第47話 死闘の果て
柔らかい風が頼邑の髪をそっとなでるように触れる。頼邑は、眼を開けると、そこは草原の草の穂がさざ波のように揺れている場所だった。
起き上がると、目の前にアオがいた。頼邑が目を覚ますのを待っていたようだ。その隣には、玉藻もいる。

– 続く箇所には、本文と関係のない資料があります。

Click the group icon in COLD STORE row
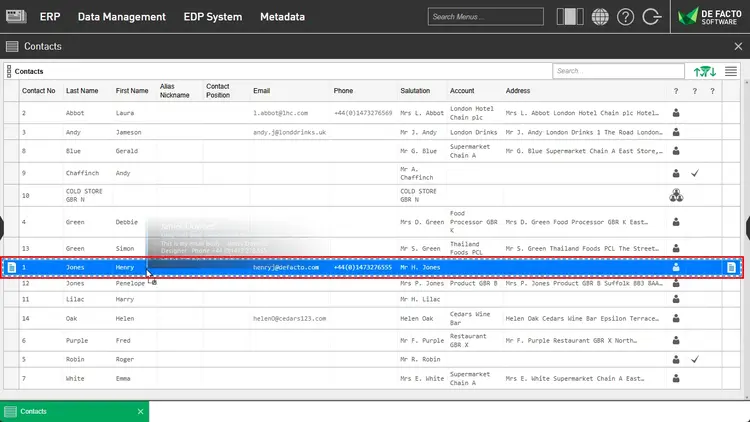This screenshot has width=750, height=422. [676, 195]
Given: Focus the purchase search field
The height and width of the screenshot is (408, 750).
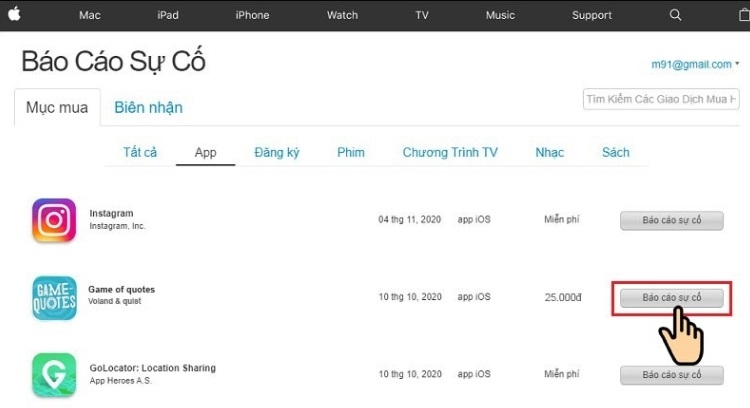Looking at the screenshot, I should coord(661,99).
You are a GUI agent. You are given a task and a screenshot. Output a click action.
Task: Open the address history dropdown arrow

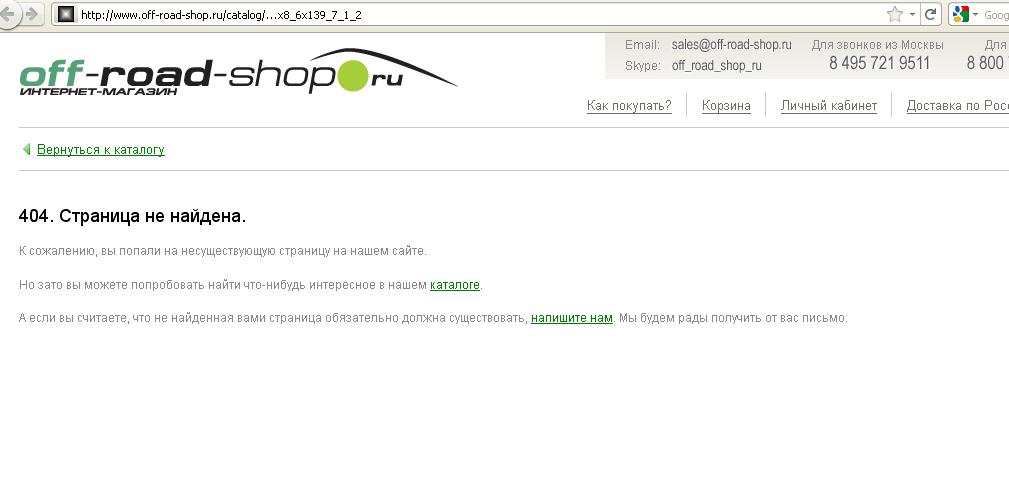pos(912,15)
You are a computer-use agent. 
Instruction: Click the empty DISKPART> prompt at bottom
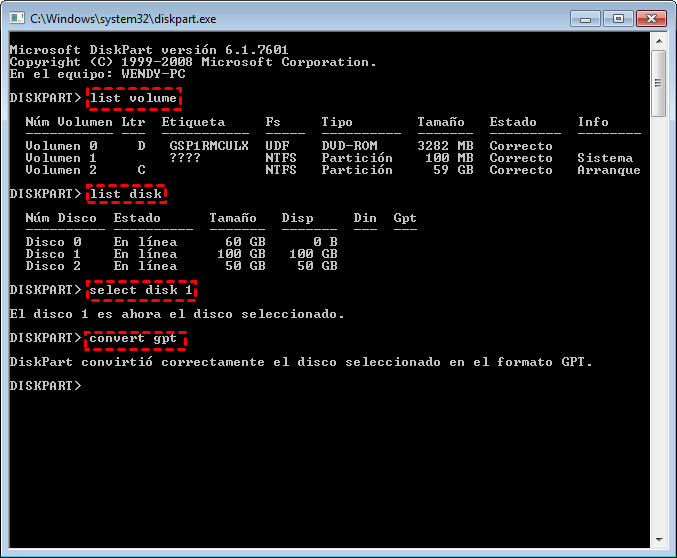click(x=45, y=386)
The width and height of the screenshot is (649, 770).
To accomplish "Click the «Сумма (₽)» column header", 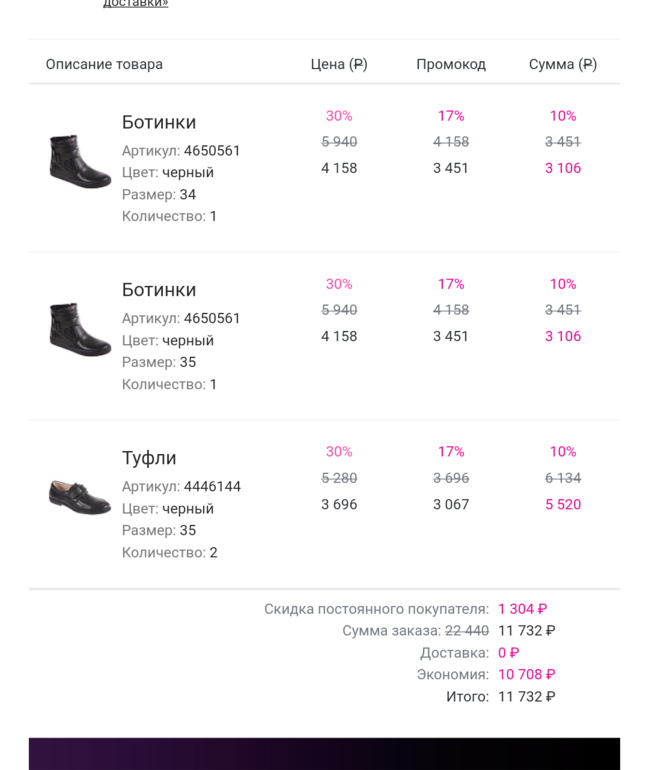I will pyautogui.click(x=562, y=64).
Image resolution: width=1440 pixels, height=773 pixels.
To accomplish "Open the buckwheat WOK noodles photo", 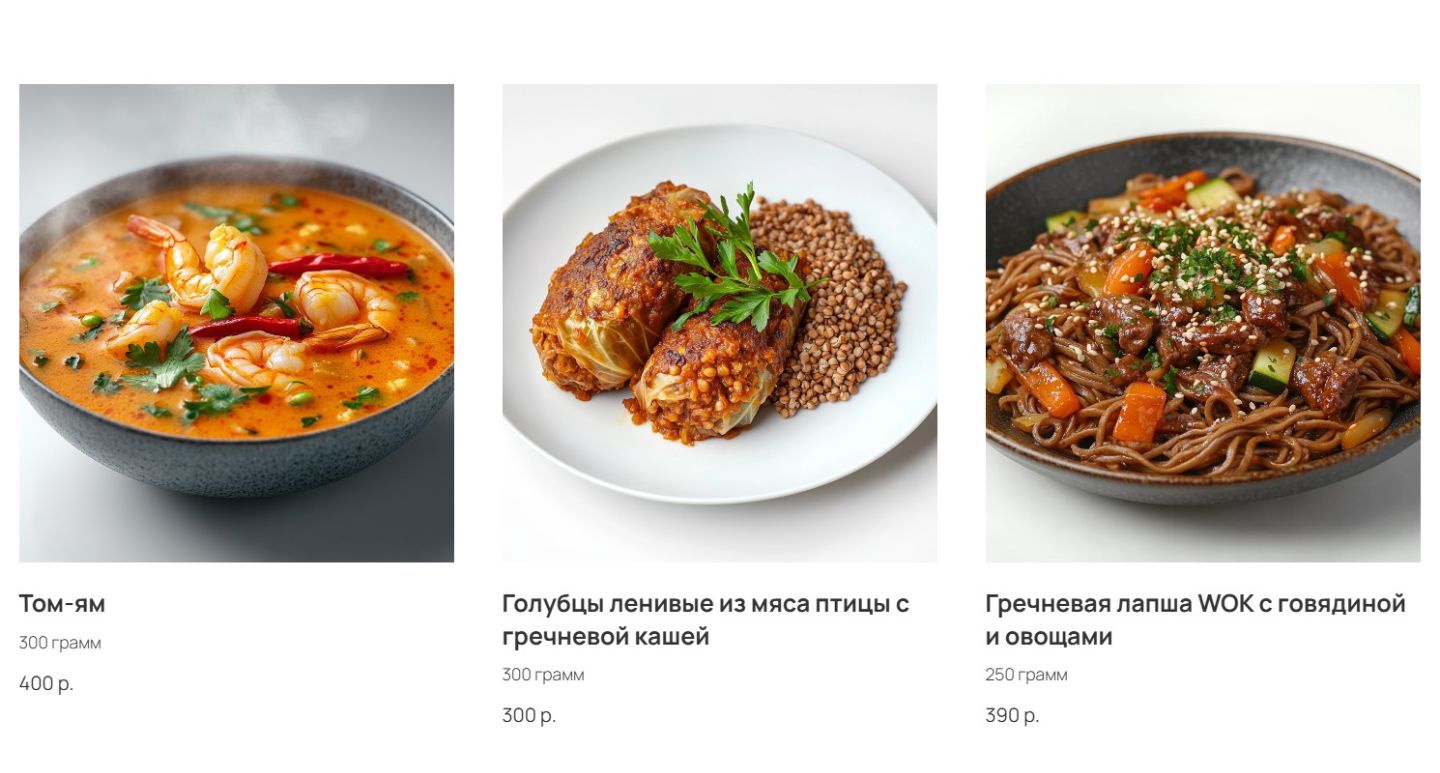I will pyautogui.click(x=1203, y=323).
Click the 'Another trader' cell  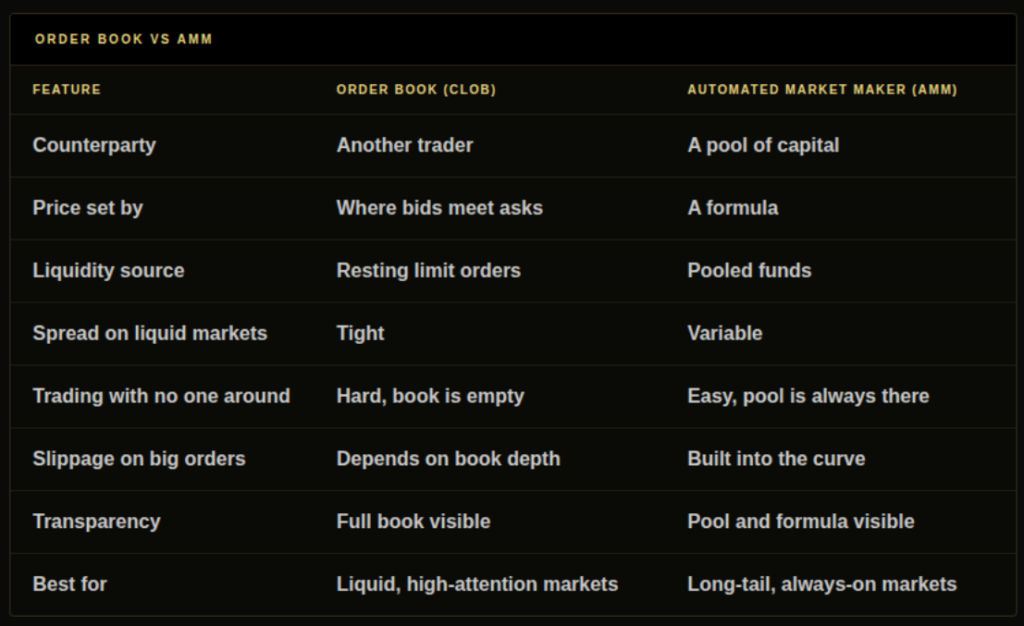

ふと、玉藻の後ろを見ると光がゆっくりとこちらに来た。
その姿を見たとき、頼邑は心の糸が緩んだ時に生まれる悲しい思いが溢れた。ただ、生きてこうして会えた喜びが心を素直な気持ちにさせてくれた。
「生きていてくれてありがとう……」
その言葉は、心に秘めていた思いが鏡を映すように出たものだった。
その思いは同じなのか光は、まばたきもせず、一粒の涙を流した。
光の全てを受け止め、そっと包み込むよう抱きしめた。
ふたりの包み込む新芽が、ゆらゆらと何か話しかけているように揺れていた。
「頼邑のことは信じたい」
その言葉の裏腹には、頼邑以外の人には、まだ無理だということを表していた。受けた心の傷は、すっかり消え去ったというわけではないが、もう過去の思いを断ち切った光の表情はとても晴れていた。
光は左手に小太刀を握りしめた。
頼邑の顔が驚きの色を示した。刹那、冷たい金属の感触が光の首筋に触れると、シャッと風を切った音が響いた。光の長い髪が、はらはらと舞い落ちる。
光の声は優しかったが、力のある響きがあった。
「あの里は、お前にとって大切なのだろう」
そう言って、光は切った髪を持ち、玉藻にまたがると、里の方へ向かった。
そこで、光は髪を放った。金色の髪が陽の光に反射して輝いていた。風に運ばれる霊髪は、傷を負った者たちを癒していく。
苦痛にゆがんで、獣の唸るような声を洩らしていた治兵衛にも痛みが消えていった。里の者たちは、治癒していく傷を見て、驚きと喜びに歓喜が起こった。
伊助と平八郎は、金色の髪が空に舞っているのを見て平八郎が、
「おれたちは、何もできなかった……」
と、気落ちして言った。
「それでも、生きていかなきゃならねんだ」
伊助の声は、静かだったが、強い響きがあった。
その顔は、悽愴が残っていたのであった。